[ML&DL] 8. Support Vector Machines

KBC·2024년 12월 14일

Machine Learning and Deep Learning

목록 보기

8/11

Here we approach the two-class classification problem in a direct way :

We try and find a plane that seperates the classes in feature space
If we cannot, we get creative in two ways :
- We soften what we mean by seperates, and
- We enrich and enlarge the feature space so that separation is possible

A hyperplane in $p$ dimensions is a flat affine subspace of dimension $p-1$
In general the equation for a hyperplane has the form $\beta_0+\beta_1X_1+\cdots+\beta_pX_p=0$
In $p=2$ dimensions a hyperplane is a line
If $\beta_0=0,$ the hyperplane goes throught the origin, otherwise not
The vector $\beta=(\beta_1,\;\beta_2,\cdots,\beta_p)$ is called the normal vector - it points in a direction orthogonal to the surface of a hyperplane

If $f(X)=\beta_0+\beta_1X_1+\cdots+\beta_pX_p$ , then $f(X)>0$ for points on one side of the hyperplane, and $f(X)<0$ for points on the other
If we code the colored points as $Y_i=\pm1$ for blue, say, and $Y_i=-1$ for mauve, then if $Y_i\cdot f(X_i)>0$ for all $i$ , $f(X)=0$ defines a separating hyperplane $d=\frac{|\beta_0+\beta_1X_1+\cdots+\beta_pX_p|}{\sqrt{\beta_1^2+\cdots+\beta_p^2}}$

Among all seperating hyperplanes, find the one that makes the biggest gap or margin between the two classes
Constrained optimization problem $\text{maximize M}\\[0.2cm] \text{subject to }\sum^p_{j=1}\beta^2_j=1\\[0.3cm] y_i(\beta_0+\beta_1x_{i1}+\cdots+\beta_px_{ip}\geq M,\quad\text{for all }i=1,\dots,N$

\text{maximize M subject to }\sum^p_{j=1}\beta^2_j=1\\[0.3cm] y_i(\beta_0+\beta_1x_{i1}+\cdots+\beta_px_{ip})\geq M(1-\epsilon_i),\\[0.3cm] \epsilon_i\geq0,\;\sum^n_{i=1}\epsilon_i\leq C

Enlarge the space of features by including transformations;
e.g. $X^2_1,X^3_1,X_1X_2,X_1X^2_2,\dots$ Hence go from a $p$ -dimensional space to a $M>p$ dimensional space
Fit a support-vector classifier in the enlarged space
This results in non-linear decision boundaries in the original space
Example : Suppose we use $(X_1,X_2,X^2_1,X_2^2,X_1X_2)$ instead of just $(X_1,X_2)$ . Then the decision boundary would be of the form $\beta_0+\beta_1X_1+\beta_2X_2+\beta_3X^2_1+\beta_4X^2_2+\beta_5X_1X_2=0$
This leads to nonlinear decision boundaries in the original space(quadratic conic sections)

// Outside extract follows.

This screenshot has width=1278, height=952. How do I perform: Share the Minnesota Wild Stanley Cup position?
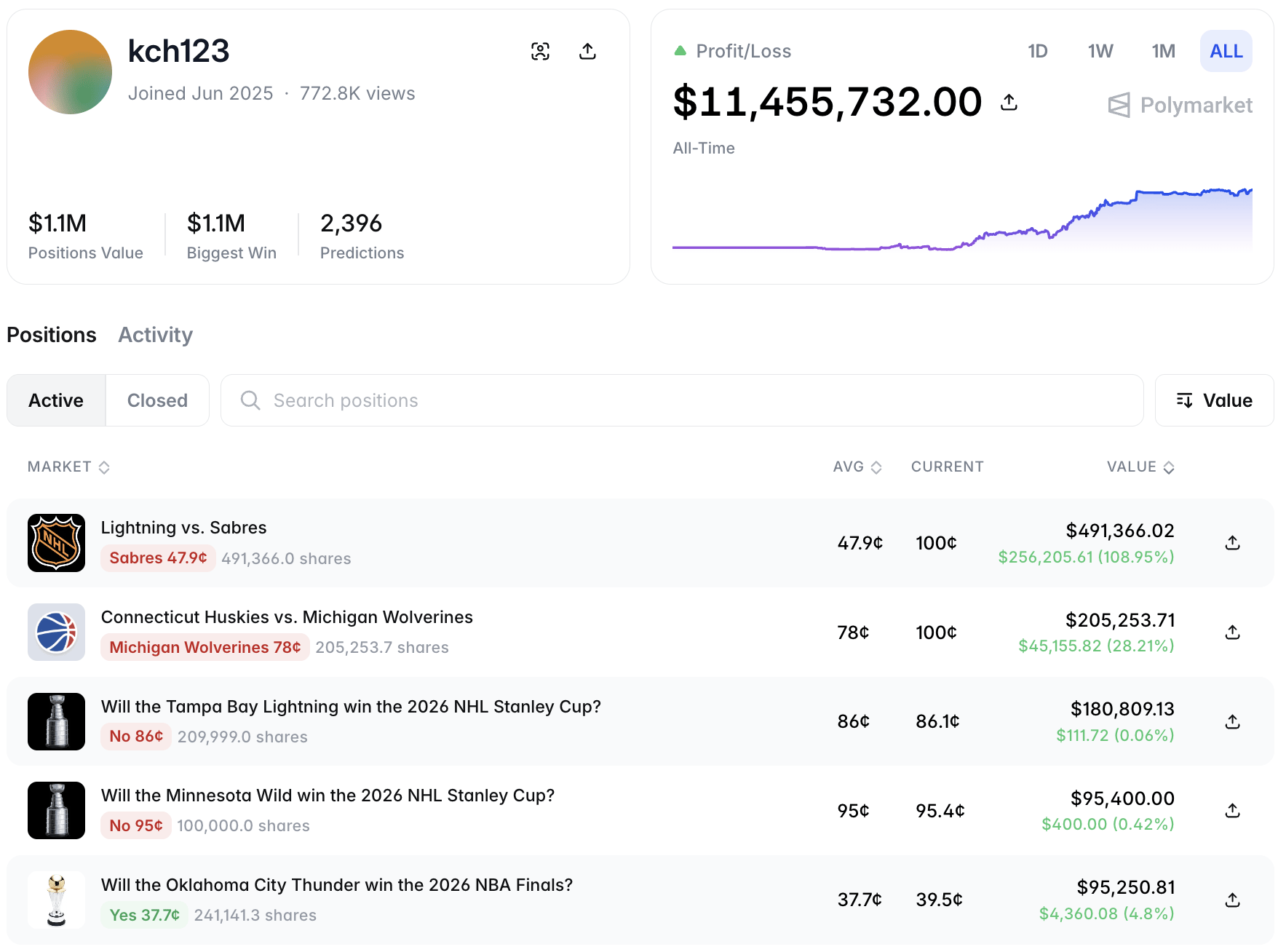pyautogui.click(x=1231, y=810)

Here we use a basis expansion of cubin polynomials
From $2$ variables to $9$
The support-vector classifier in the enlarged space solves the problem in the lower-dimensional space

\beta_0+\beta_1X_1+\beta_2X_2+\beta_3X^2_1+\beta_4X^2_2+\beta_5X_1X_2+\beta_6X^3_1+\beta_7X^3_2+\beta_8X_1X^2_2+\beta_9X^2_1X_2=0

Polynomials (especially high-dimensional ones) get wild rather fast
There is a more elegant and controlled way to introduce nonlinearities in support-vector classifiers - through the use of kernels
Before we discuss these, we must understand the role of inner products in support-vector classifiers

<x_i,x_{i'}>=\sum^p_{j=1}x_{ij}x_{i'j} :\text{inner product between vectors}

The linear support vector classifier can be represented as $f(x)=\beta_0+\sum^n_{i=1}\alpha_i<x,x_i>\;:\text{n parameters}$
To estimate the parameters $\alpha_1,\dots,\alpha_n$ and $\beta_0$ , all we need are the $\left(\begin{matrix}n\\2\end{matrix}\right)$ inner products $<x_i,x_{i'}>$ between all pairs of training observations
It turns out that most of the $\hat \alpha_i$ can be zero : $f(x)=\beta_0+\sum_{i\in S}\hat \alpha_i<x,x_i>$
$S$ is the support set of indies $i$ such that $\hat \alpha_i >0$

If we can compute inner-products between observations, we can fit a SV classifier. Can be quite abstract!
Some special kernel functions can do this for us $K(x_i,x_{i'})=\left(1+\sum^p_{j=1}x_{ij}x_{i'j}\right)^d$ computes this inner-products needed for $d$ dimensional polynomials - $\left(\begin{matrix}p+d\\d\end{matrix}\right)$ basis functions

Try it for $p=2$ and $d=2$
The solution has the form $f(x)=\beta_0+\sum_{i \in S}\hat \alpha_i K(x,x_i)$

K(x_i,x_{i'})=\exp\left(-\gamma\sum^p_{j=1}\left(x_{ij}-x_{i'j}\right)^2\right)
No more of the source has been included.